Untreated sewage is killing the river Windrush, creating a health risk to paddlers, children and pets according to campaigners who say that the river is ‘literally dying’.

Thames Water’s own figures record that in 2019 its treatment plant at Witney pumped raw sewage into the river for a total of 1,395 hours.

“That’s the equivalent of nearly two months of continuous flow. 24 hours a day, seven days a week. This river is being absolutely hammered,” said Soraya Wooller of Witney Against Sewage Pollution.

The latest figures for 2020 show a rise from that to 1,563 hours..

Many new houses are being added to a system in West Oxfordshire that is already failing, said WASP.

Ms Wooller said: “We have seen untreated sewage spilling into the Colwell Brook in Witney and filling it with sewage fungus for months on end in a public place used by many people, with dog walkers particularly at risk as their dogs often swim in it.

“WASP is in the process of establishing how many more tonnes of untreated sewage will be dumped into the Windrush and other rivers because no measures have yet been taken to cope with the extra load.”

Ms Wooller said the government has all the legislation it needs to stop this, but the Environment Agency enforcement policy dictates that only a tiny fraction of incidences can be investigated and potentially prosecuted.

“It is time they [the Environment Agency] looked at the whole picture of decline that has happened on their watch as we now have only 14 per cent of rivers in good ecological status and huge increases in the amount of untreated sewage being dumped in our rivers,” added Ms Wooller.

An Environment Agency spokesman said: “Water companies have a legal duty to avoid pollution, informing the Environment Agency of all sewage discharged into our waterways. They must act quickly to reduce any damage that happens as a result of their activities.

“We are investigating potentially-illegal sewage discharges into the River Windrush and Colwell Brook and Emma’s Dyke streams in Oxfordshire between October 2019 and April 2021. However, we believe the main reason the Windrush appears cloudy is natural geology.

“Anyone who suspects pollution in our waterways can report it to our free, 24-hour incident hotline: 0800 807060.”

There is, however, some good news.

With pressure from WASP, Thames Water is starting to acknowledge the scale and severity of the problem.

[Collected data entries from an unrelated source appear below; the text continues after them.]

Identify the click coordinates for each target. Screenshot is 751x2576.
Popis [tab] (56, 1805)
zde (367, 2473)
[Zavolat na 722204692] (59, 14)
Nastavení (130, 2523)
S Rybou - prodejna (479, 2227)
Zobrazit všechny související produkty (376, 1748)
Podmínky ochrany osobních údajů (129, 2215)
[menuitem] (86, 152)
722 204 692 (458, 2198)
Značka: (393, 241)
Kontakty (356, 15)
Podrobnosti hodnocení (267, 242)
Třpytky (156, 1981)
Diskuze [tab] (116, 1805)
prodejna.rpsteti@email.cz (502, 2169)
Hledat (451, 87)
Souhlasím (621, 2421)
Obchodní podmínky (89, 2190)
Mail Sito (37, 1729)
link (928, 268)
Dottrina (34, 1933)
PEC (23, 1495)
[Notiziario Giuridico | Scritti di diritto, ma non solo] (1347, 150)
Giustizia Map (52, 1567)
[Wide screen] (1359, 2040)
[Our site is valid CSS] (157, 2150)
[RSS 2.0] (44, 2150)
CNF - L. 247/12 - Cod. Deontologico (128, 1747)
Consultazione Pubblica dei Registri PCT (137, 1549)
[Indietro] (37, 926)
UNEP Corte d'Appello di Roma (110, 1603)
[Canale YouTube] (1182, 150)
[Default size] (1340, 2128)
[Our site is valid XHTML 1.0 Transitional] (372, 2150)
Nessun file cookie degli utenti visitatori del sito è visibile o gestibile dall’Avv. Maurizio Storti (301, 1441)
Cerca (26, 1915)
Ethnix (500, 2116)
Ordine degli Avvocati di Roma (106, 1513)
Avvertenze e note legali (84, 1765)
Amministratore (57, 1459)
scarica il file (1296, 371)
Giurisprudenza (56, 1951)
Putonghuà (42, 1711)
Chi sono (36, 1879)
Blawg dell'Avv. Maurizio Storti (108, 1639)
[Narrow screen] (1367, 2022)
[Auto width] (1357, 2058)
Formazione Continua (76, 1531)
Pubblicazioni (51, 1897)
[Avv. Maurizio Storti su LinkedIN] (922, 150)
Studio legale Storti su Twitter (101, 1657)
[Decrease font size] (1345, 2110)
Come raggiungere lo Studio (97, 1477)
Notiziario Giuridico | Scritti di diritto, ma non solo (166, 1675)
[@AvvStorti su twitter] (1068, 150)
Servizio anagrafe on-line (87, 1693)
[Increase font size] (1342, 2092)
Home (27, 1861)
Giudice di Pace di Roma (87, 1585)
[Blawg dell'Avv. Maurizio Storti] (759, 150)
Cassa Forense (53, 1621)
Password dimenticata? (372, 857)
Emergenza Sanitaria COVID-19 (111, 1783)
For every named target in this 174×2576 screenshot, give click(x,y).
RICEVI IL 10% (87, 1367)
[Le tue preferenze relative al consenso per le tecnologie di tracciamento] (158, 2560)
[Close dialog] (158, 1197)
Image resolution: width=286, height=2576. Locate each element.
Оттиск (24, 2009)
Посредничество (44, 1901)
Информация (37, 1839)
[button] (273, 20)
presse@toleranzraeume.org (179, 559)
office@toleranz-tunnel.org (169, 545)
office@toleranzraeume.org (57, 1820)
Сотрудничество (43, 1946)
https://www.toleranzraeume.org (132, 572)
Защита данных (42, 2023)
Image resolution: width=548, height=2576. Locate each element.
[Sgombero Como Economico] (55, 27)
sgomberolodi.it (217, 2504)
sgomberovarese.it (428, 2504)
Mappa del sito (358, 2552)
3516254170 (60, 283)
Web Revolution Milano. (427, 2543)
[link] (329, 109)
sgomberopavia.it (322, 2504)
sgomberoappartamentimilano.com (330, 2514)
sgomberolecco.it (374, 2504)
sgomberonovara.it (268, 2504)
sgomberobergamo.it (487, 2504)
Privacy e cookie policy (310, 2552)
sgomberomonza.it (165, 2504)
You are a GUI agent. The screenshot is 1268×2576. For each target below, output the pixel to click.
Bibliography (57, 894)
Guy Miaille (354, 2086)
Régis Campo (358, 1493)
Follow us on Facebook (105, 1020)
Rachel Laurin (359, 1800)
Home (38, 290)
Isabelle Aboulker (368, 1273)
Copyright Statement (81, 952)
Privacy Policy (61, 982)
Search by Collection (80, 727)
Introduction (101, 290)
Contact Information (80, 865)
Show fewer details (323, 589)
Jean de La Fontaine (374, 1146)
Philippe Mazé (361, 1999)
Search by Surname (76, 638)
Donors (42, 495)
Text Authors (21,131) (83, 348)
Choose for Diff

Ms Wooller said: “We have secured an agreement from Thames Water to commit to an ambitious recovery project for the River Windrush and we need to hold them to that.

A spokesperson for Thames Water said plans to upgrade Witney Sewage Works were now progressing.

“The health of the river is as important to us as it is to the community that enjoys it. We funded an independent study into the murky appearance of the Windrush and will be working in partnership with the campaign group WASP to help improve water quality.

“While the report supports our belief that sewage discharges are not solely responsible for water quality problems, we accept they are a factor.

“We see all discharges as unacceptable and want to accelerate work to stop them being necessary. The upgrade of Witney sewage works will go a long way towards that, as will the project with WASP, which will build on current work in a number of different ways to help the river.”

The spokesperson added: “The design is still being finalised, but the project will increase the treatment capacity of the works - by at least a third. Although originally scheduled for delivery by April 2025, we are working as fast as possible and now expect to complete late in 2023.”

Ms Wooller said: “While we welcome news of plans to upgrade the Witney Sewage Treatment works, this is work that should have happened years ago.

“Pollution will continue until the work is complete, by which time there will be an increase in demand on the system.”

Witney MP Robert Courts has also said Thames Water is not ‘doing enough’ to tackle sewage overflows.

He said: “I am clear about the importance of ensuring healthy local rivers and have been campaigning to end pollution from storm overflows in West Oxfordshire.

“I have been pressuring Thames Water to urgently upgrade West Oxfordshire’s sewerage infrastructure, in particular the vital expansion of Witney Sewage Treatment Works. While I welcome their promise of accelerating the delivery of these upgrades, I will continue to press Thames Water to ensure they are delivered as soon as possible and are effective.”

Ms Wooller added: 'I want my son to be able to find fish in the Windrush. People should be able to paddle without getting infected by pollution. Dogs should be able to swim without getting sick from sewage.

"Above all, the Windrush should be a haven for wildlife: a river for all of us."